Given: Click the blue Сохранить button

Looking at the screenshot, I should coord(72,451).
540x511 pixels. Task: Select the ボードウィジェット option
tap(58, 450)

* * *

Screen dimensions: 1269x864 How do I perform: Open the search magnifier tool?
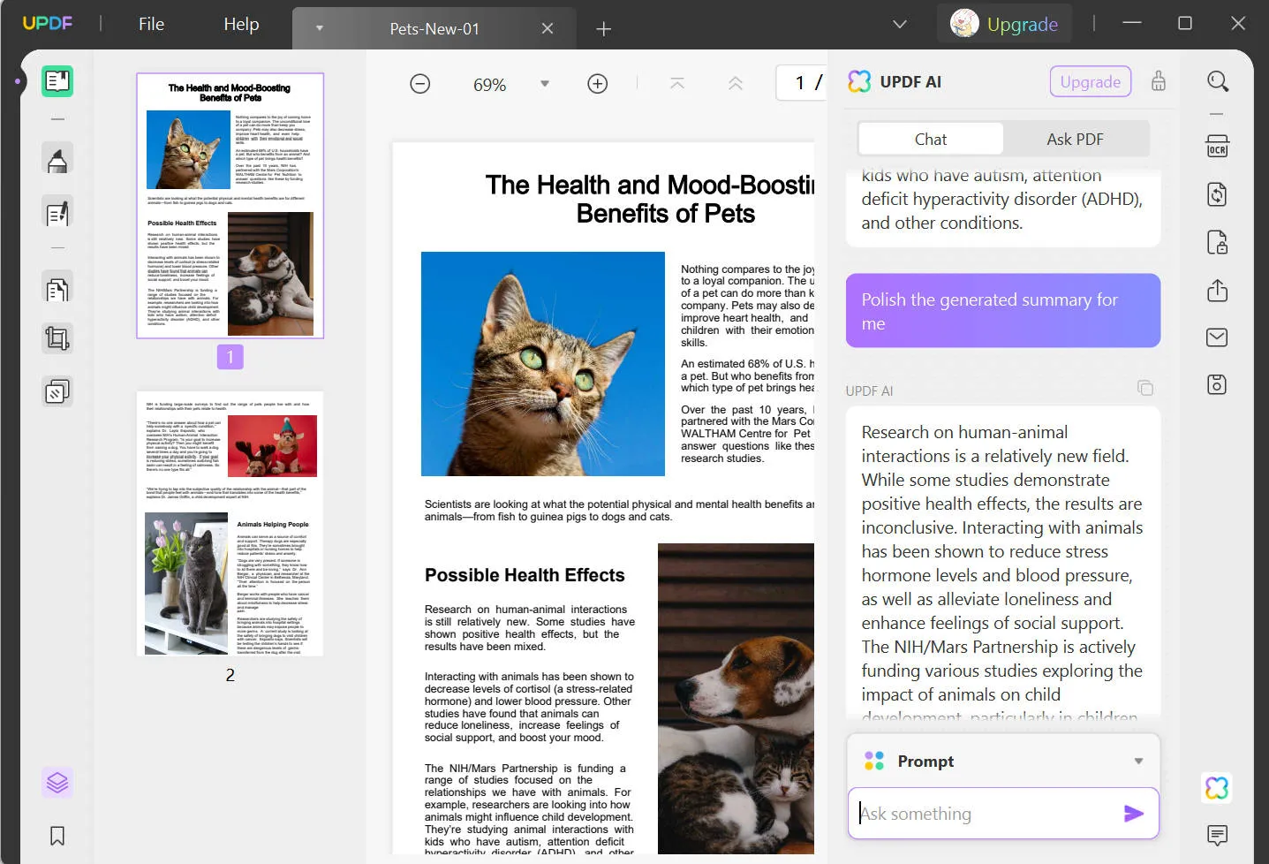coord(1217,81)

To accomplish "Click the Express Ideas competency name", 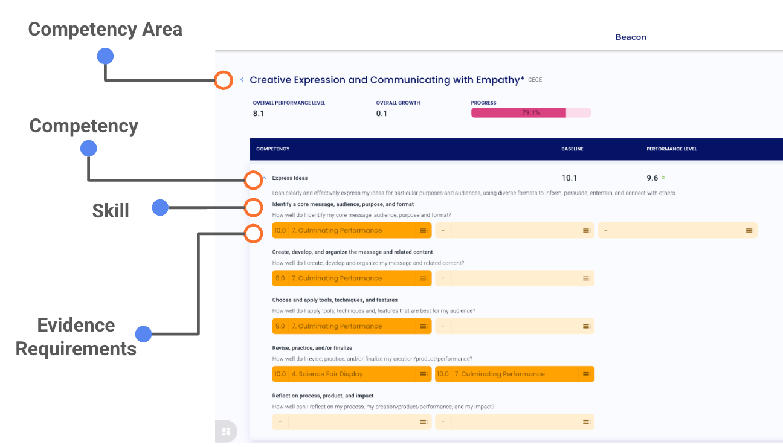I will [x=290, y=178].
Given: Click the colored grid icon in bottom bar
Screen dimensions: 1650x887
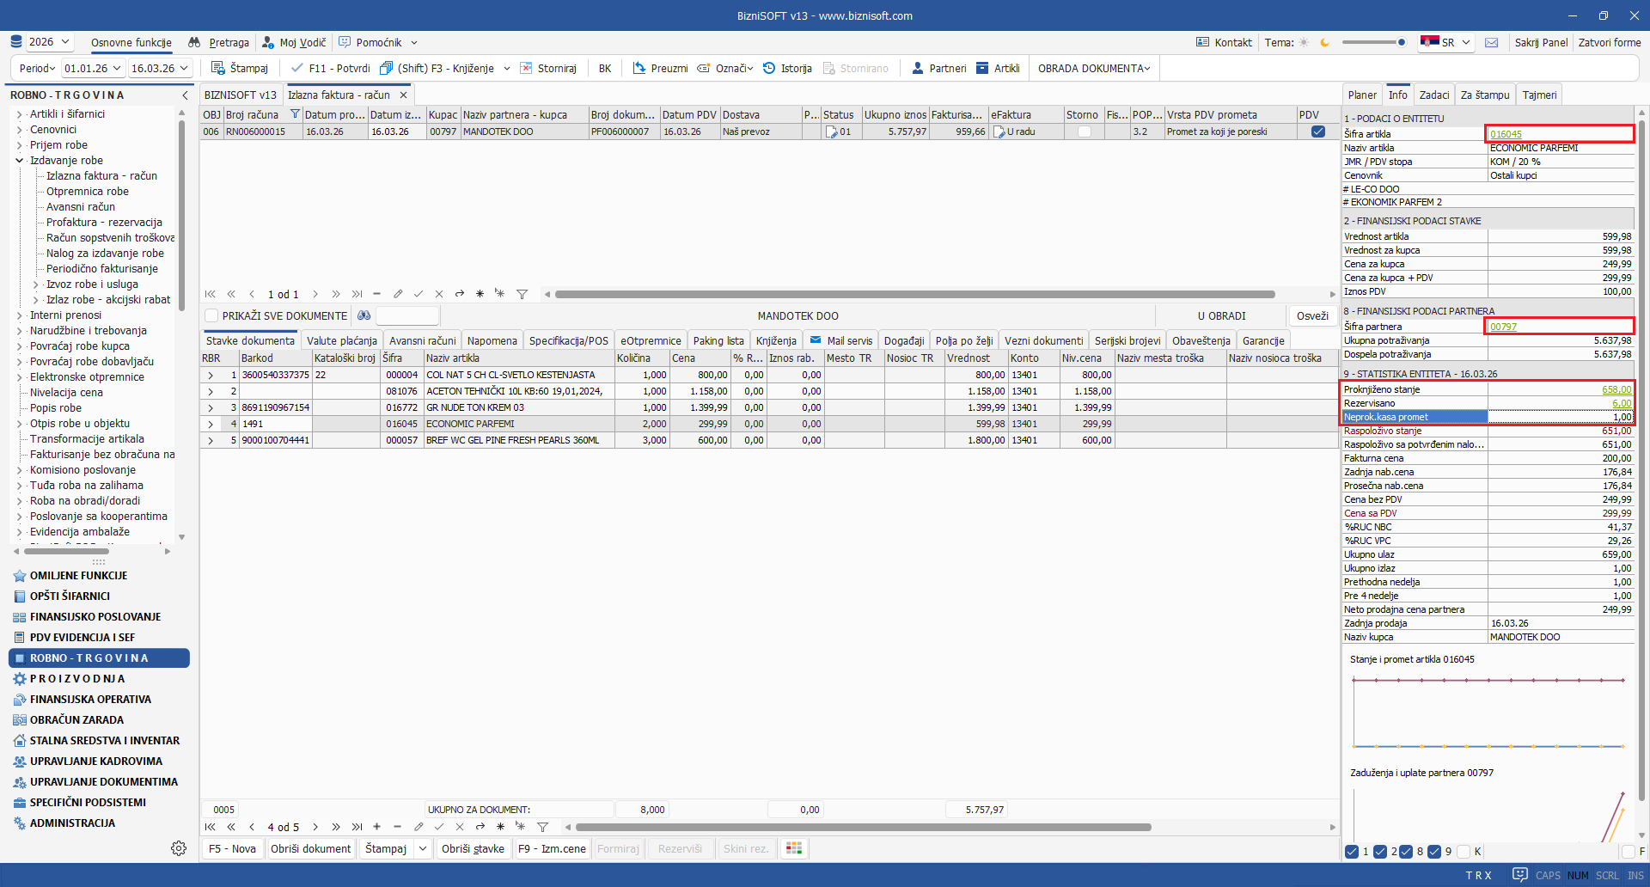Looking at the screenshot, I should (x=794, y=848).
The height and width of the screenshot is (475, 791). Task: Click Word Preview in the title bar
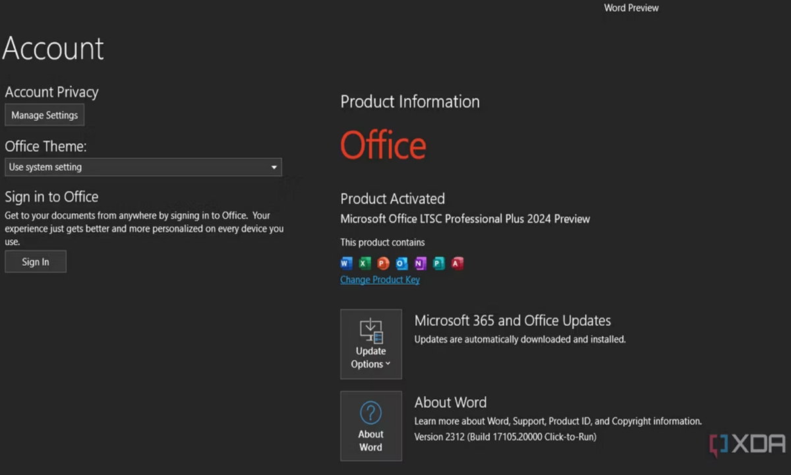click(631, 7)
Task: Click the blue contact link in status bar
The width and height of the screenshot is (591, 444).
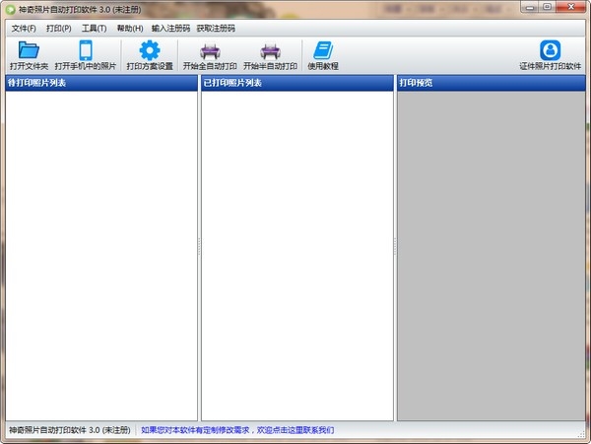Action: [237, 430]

*Exercise details*
Copy out the lines from the one with "540x511 pixels. Task: Select" up to and including the one with "tap(58, 450)", requests and all, raising every coordinate in the answers by 10.

*Solution for this exercise*
540x511 pixels. Task: Select the ボードウィジェット option
tap(68, 460)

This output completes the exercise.